Forum Moderators: coopster
If the table has a multiple-column index, any leftmost prefix of the index can be used by the optimizer to find rows. For example, if you have a three-column index on (col1, col2, col3), you have indexed search capabilities on (col1), (col1, col2), and (col1, col2, col3).
[dev.mysql.com...]
If you don't mind I would have another question. Maybe I should start a new thread for it? Anyway...
I'm currently coding an application that will allow to search on many fields. Let's say I have some "members" and I want to allow people to search on many fields to retrieve "members" corresponding to their searches.
Thing is, again, a lot of fields are possible:
age
sex
city
is a new member?
hair color
height
...
Searches will use some or all of those fields.
For better performances, should I indexe all fields and all combinaisons of fields?
From what I've understood, the more indexes you have:
1) the more memory it takes
2) the more time it takes for INSERTs and UPDATEs
Is that correct?
My application allows "members" to modify their informations but I don't think this will appends so often. Searches (select) will be done way more often then inserts and updates. So I think maybe to use a lot of indexes could be a good idea.
What do you think?
Is using all possible indexes really overkill?
(by the way, sorry again for my not so good english)
You are correct regarding indexes slowing down inserts, deletes and update - the overhead is caused by having to keep the index(es) updated. However, you are unlikely to notice this performance hit unless your transactional processing rate is high (multiple transactions/second).
I'll try that, thanks.

- [INPUT MATERIAL]:
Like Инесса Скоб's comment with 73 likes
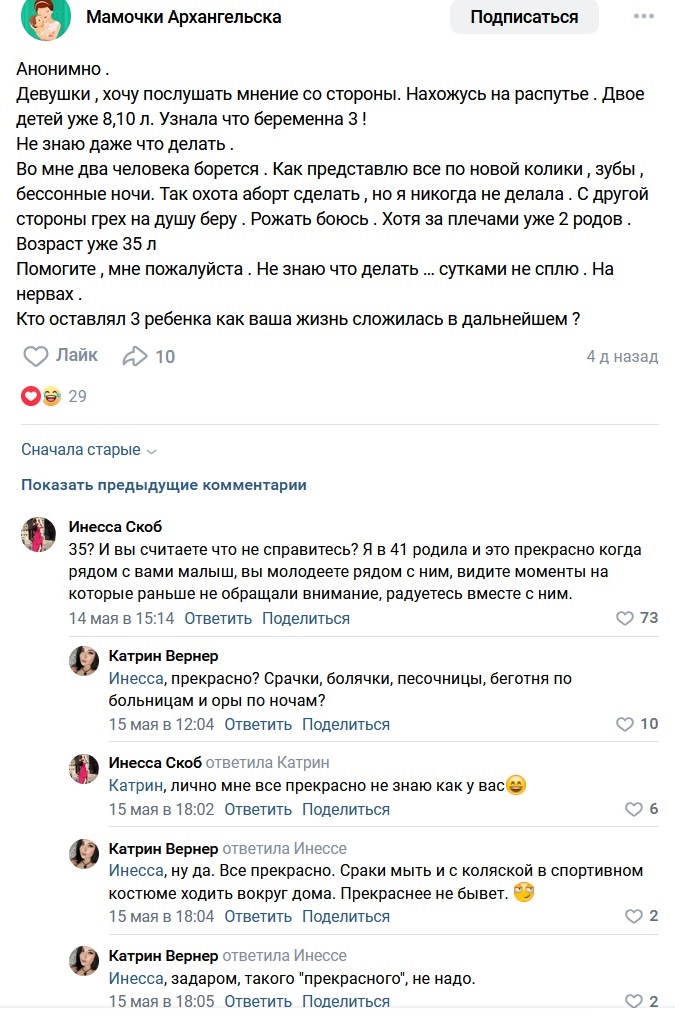 625,618
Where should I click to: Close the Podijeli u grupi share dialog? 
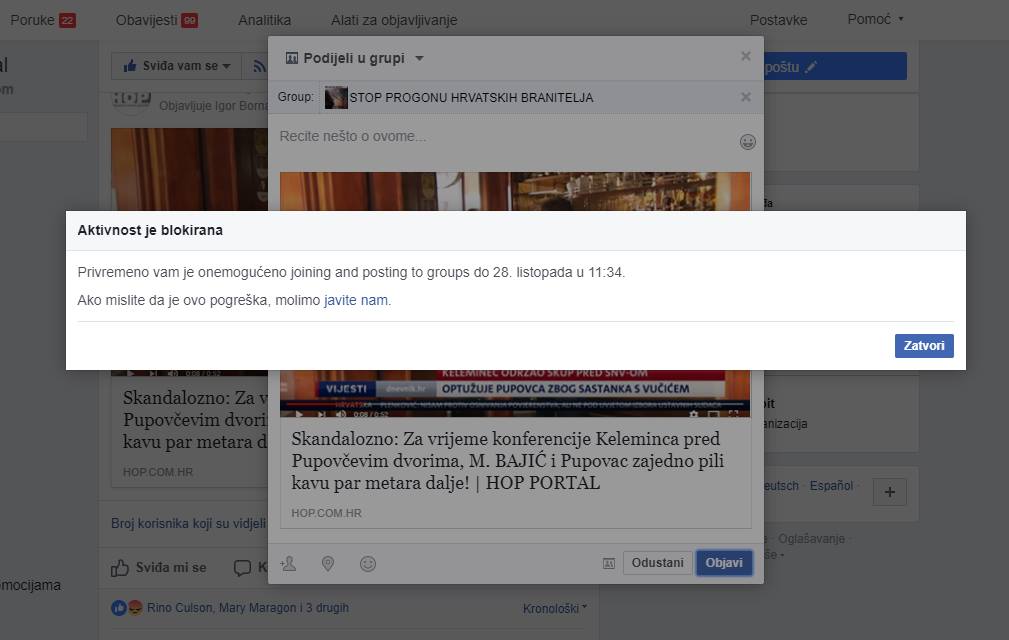coord(745,56)
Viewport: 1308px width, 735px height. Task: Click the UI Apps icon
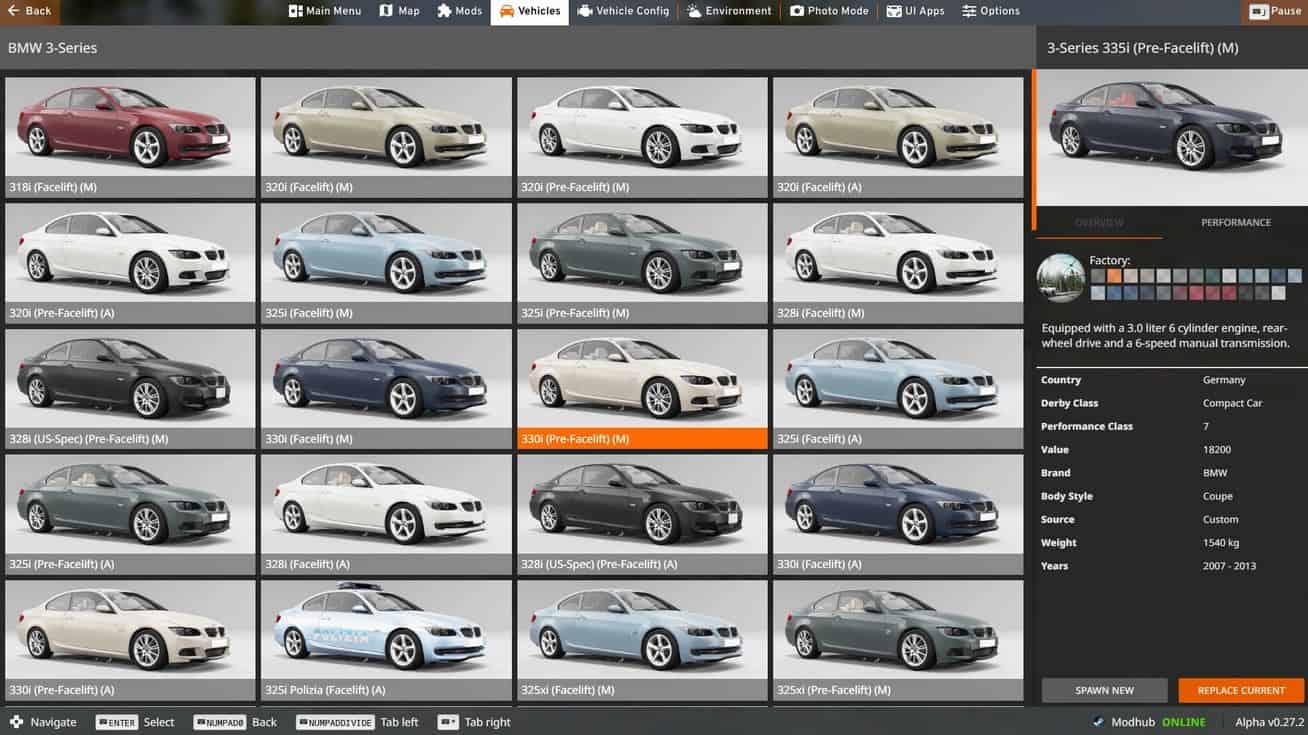click(894, 11)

- [REQUIRED ACTIONS]:
(a) Reproduce word for word the passage of the forum thread on MySQL indexes between "Is using all" and "high (multiple transactions/second).", inclusive.
(b) Recast the three rows above as a two-column CSV with the header instruction,coordinates. Give each row's text and its answer in one quoted field each, turn any line breaks into spaces, and leave the pictures out.

- [RESPONSES BY TASK]:
(a)
Is using all possible indexes really overkill?
(by the way, sorry again for my not so good english)
You are correct regarding indexes slowing down inserts, deletes and update - the overhead is caused by having to keep the index(es) updated. However, you are unlikely to notice this performance hit unless your transactional processing rate is high (multiple transactions/second).

(b)
instruction,coordinates
"Like Инесса Скоб's comment with 73 likes","625,618"
"Where should I click to: Close the Podijeli u grupi share dialog?","coord(745,56)"
"Viewport: 1308px width, 735px height. Task: Click the UI Apps icon","click(894, 11)"